Outside of oncology (which can also benefit from fast-track approvals), the fastest-growing networks on MyHealthTeam are centered around rare diseases. Rare is new for a lot of our pharma partners, and they are partnering with us to launch new social networks well before launching their new rare disease drugs. In fact, pharma partnership revenue from rare disease communities has grown 50 percent year over year at MyHealthTeam. That trend seems to only be increasing as partners engage members in trial recruitment, evidence generation for regulators, and disease state education prior to launch. By the time launch comes around, we already have a built-in community ready to learn about the new therapy.
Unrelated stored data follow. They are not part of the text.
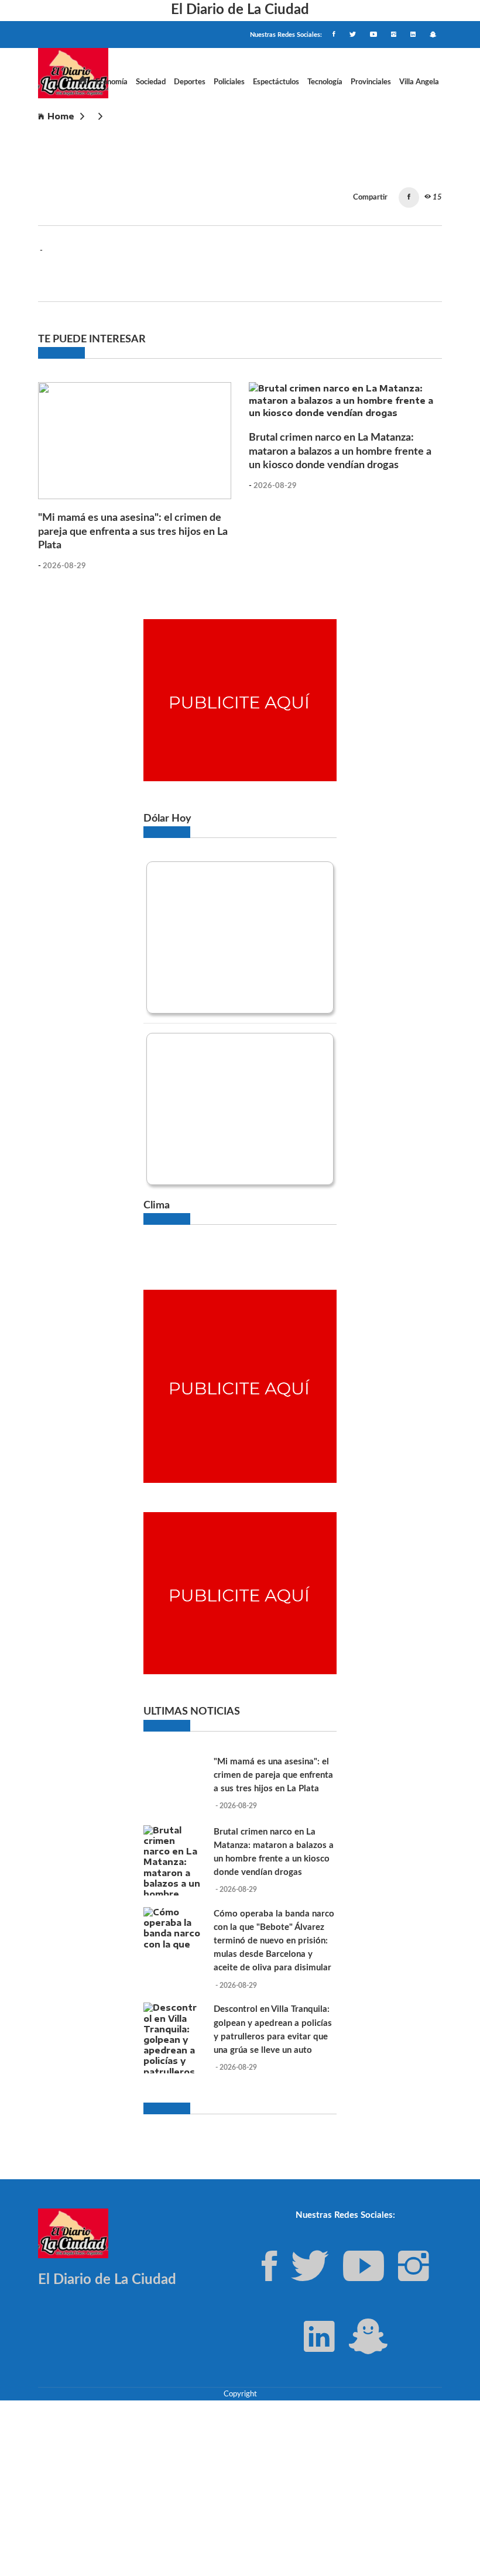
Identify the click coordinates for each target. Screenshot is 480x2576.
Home (60, 116)
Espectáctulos (276, 81)
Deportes (189, 81)
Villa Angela (419, 81)
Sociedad (151, 81)
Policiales (229, 81)
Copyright (240, 2394)
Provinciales (371, 81)
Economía (111, 81)
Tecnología (324, 81)
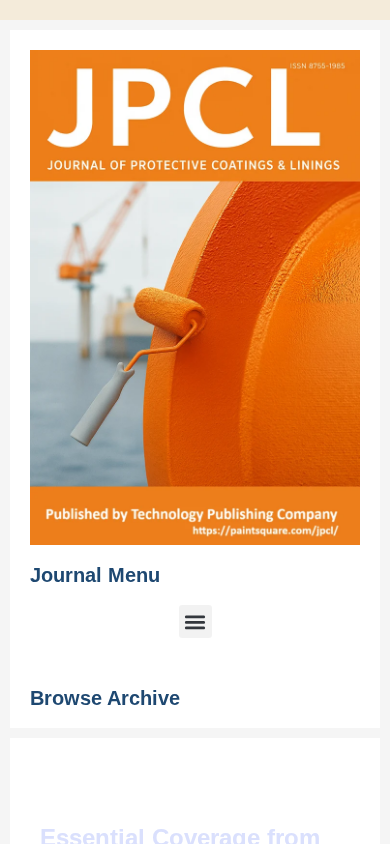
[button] (195, 621)
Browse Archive (105, 698)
Programmatic advertising and mass market advertising typically don’t perform terribly well in rare disease. Advertising directly to a community of patients diagnosed with the disease does work well.
Common among rare disease communities is a highly educated and motivated patient population. Many patients consider themselves “self-taught Ph.D.s” in their condition, obtaining information from academic journals, peer-to-peer interactions, and podcasts. There is a high ability to engage them and get their input on patient outcomes and burden of disease — or to educate them about new treatments like biologics and gene therapies. Bring the message to them directly and help them understand how to get involved in trials and get insurance companies to pay for cutting-edge new therapies. There are a lot of hurdles in their way at launch, and you can help knock those down with information.
An early inspiration for us came from one of our first rare disease social networks, MyHemophiliaTeam. Research conducted with our members actually influenced the design of our pharma partner’s clinical trial. Up until that point, our client had mainly based their decisions about which outcomes to measure in the trial on KOL input and a panel of five patients with hemophilia. We launched MyHemophiliaTeam and, after a few months, we were able to engage 50 members in a quantitative survey that identified a totally new and important clinical outcome: pain. This hadn’t been considered in the trial design.
Older hemophilia patients, who had never benefited from prophylactic treatment of their hemophilia at a young age, had suffered debilitating joint damage in their knees and shoulders that even made it hard for them to sleep at night. This collaborative research surfaced an entirely new endpoint to consider in the trial, showcasing the potential for early partnership in the drug development process.
We encourage a collaborative approach with pharma partners for best results. From evidence generation in trials to disease state education and ultimately to B2C market launches, the rare disease social network serves as a platform for engaging and cocreating with the patient community. For brands that are about two to three years shy of a consumer product launch, now is the time to consider partnering with an existing rare disease social network or partnering with us to launch a new social network. And for brands launching into a competitive field, or introducing a new therapy for the first time to a rare disease, differentiate by going direct to patients. This will help give voice and education to the community while helping you build authentic relationships with the very patients you’ll soon be serving.
As rare diseases step into the spotlight for Rare Disease Day on February 29, MyHealthTeam is not only illuminating the unseen struggles of patients but also reshaping the landscape for pharma partners. Together, we are forging a path where knowledge, support, and groundbreaking advancements intersect to redefine the future of rare disease education and care.